Saying goodbye to a lifetime of drinking beer

No more beer.

People aren’t too surprised when I say I’ve given up drinking beer. I’ve done it before, just to prove that I could. Last year, I went nine weeks without a beer, only finally giving up the booze ban because we had relatives visiting, we were going to a luau with them and what’s the point of attending a luau if you’re not going to drink all of that beer just sitting there waiting for you.

What surprises them is my answer to their question, “So, for how long are you giving up beer? A week, a month?”

A little more.

Forever.

Forever?

Yep, forever.

I have my doubters. Those who know me know of my love for beer.

“You’re never going to drink another beer? I don’t believe it.”

There is good reason for their disbelief.

Beer has long been in our family. I grew up in a loving household where we played basketball and got into fights, cheered for Notre Dame’s football team and drank beer. I’ve been a beer drinker pretty much since I took up the practice in high school, and that, I’ll say, was a few decades ago. I recall entering my first cocktail lounge with my parents at age 17, wearing a hat and carrying a brief case to look older, and ordering a beer. By golly, it worked and we celebrated with a toast. My best friend Mike and I were both 17 when we drove my 1968 Pontiac Firebird from Seattle to Canada, where the drinking age was 18, so we could sit in bars, play music and hang out for a weekend. We thought it was pretty cool as we stumbled back to our motel room. And the kegger party I had my senior year at my parents’ home, when they were gone on vacation, was the stuff of legend and finally broken up by police.

My taste for beer stayed with me through marriage, job changes, moves and a growing family. There was rarely a bar I didn’t like. Beer was the constant. Olympia, Rainier, Milwaukee’s Best, Miller, PBR were my favorites because they were cheap. And today, nothing beats an ice cold Big Wave after a 10-mile trail run. Little is better than sitting at the bar of my favorite place, Tahiti Nui, sipping a Long Board or whatever’s on tap, chatting and watching people as they come and go.

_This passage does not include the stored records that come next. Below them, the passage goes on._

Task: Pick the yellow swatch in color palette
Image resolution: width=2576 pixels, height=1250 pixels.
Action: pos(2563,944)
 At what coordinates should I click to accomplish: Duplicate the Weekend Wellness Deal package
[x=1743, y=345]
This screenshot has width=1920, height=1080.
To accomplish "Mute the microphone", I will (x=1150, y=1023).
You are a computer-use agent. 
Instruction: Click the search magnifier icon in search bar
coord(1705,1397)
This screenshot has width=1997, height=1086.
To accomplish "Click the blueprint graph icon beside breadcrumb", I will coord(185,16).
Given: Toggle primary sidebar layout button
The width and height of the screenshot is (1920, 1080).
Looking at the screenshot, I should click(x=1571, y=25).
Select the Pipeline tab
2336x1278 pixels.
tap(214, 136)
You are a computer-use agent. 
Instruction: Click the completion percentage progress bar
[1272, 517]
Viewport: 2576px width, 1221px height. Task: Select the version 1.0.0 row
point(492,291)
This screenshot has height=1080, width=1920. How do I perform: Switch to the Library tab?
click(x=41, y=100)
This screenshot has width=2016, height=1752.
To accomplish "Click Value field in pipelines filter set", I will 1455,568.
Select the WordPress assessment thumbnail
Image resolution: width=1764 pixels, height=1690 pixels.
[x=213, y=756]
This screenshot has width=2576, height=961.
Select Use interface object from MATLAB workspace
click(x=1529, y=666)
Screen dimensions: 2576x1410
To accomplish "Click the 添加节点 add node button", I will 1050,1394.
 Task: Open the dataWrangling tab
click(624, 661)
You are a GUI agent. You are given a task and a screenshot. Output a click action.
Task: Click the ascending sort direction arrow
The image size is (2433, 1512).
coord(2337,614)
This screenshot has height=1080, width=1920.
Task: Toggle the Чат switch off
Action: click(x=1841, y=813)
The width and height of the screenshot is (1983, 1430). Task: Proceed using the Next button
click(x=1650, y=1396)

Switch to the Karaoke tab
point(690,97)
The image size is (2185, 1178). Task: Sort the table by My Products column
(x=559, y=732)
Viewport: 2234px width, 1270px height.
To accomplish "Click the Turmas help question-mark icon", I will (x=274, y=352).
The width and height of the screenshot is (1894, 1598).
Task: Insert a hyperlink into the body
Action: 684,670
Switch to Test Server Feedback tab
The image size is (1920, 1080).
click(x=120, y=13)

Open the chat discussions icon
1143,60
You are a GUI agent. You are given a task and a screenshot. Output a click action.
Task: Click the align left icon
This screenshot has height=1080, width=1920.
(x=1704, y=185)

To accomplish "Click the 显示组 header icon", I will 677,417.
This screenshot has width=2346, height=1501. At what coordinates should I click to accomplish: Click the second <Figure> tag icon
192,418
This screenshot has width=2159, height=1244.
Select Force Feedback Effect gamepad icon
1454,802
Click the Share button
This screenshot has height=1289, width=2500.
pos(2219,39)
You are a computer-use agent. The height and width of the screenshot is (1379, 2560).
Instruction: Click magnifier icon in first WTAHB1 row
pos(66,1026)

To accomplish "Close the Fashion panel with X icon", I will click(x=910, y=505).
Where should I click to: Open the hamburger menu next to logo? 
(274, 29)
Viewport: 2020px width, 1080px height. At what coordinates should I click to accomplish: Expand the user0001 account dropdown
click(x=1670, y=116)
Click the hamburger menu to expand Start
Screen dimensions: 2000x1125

Beer, I believed, was good. No, it was great. And for many, it may be just that. Nothing wrong with a beer over dinner or a beer while watching the Broncos. A Keystone Light hits the spot right after a morning run. Carbs and proteins, too. Beer and darts can be insanely fun. So what changed?

Just this.

My folks visited us a few weeks back. As with any visit by parents, things can get a little tense, we can get a bit crabby and upset. That’s what happened on our trek up to Waimea Canyon. Long day. Everyone feeling a bit edgy — until we stopped at the Sunset Grill and Bar in Port Allen. Loved it. Had a great time. The best happy hour ever. We had several beers, ordered food and suddenly, my dad and I were laughing and smiling and joking. God, it was gloriously, watching the sunset, drinking cold brew and chatting with my old man. One of those moments you treasure forever. A good life, it was.

Until later.

“It’s probably not a good sign my mood improved considerably after drinking beer,” I told my wife.

“No, it’s not,” she agreed.

Alcoholism is the word for it.

My wife has never nagged me about my beer drinking. She’s mentioned it. Asked me to think about whether I really had to have one. She’s encouraged me to stop drinking. I brushed it off for years. But that night, I knew I had to change. I had to make a radical change. As long as I held on to the beer, as long as I drank, I would always be the same old me. My oldest son drinks beer. So does my youngest. I passed this generational curse on to them. Time to step up, be a better father, and do what I can to end to it.

Forever without beer saddens me a bit. I thought about making exceptions to my lifetime beer ban. Perhaps when I’m in Glacier National Park. Or when relatives visit and we’re at Tahiti Nui. Or after a 20-mile run. That made forever seem not so long because forever is a long time. But I knew one beer would lead to two and soon, well, my fridge would again be well stocked with Fire Rock and that alcoholic inside would sneak out again. Forever it had to be.

So, I’ve had my last beer. Nearly 40 years of drinking has come to an end. It is finished.

I will say this: Beer is good. But life without it will be even better.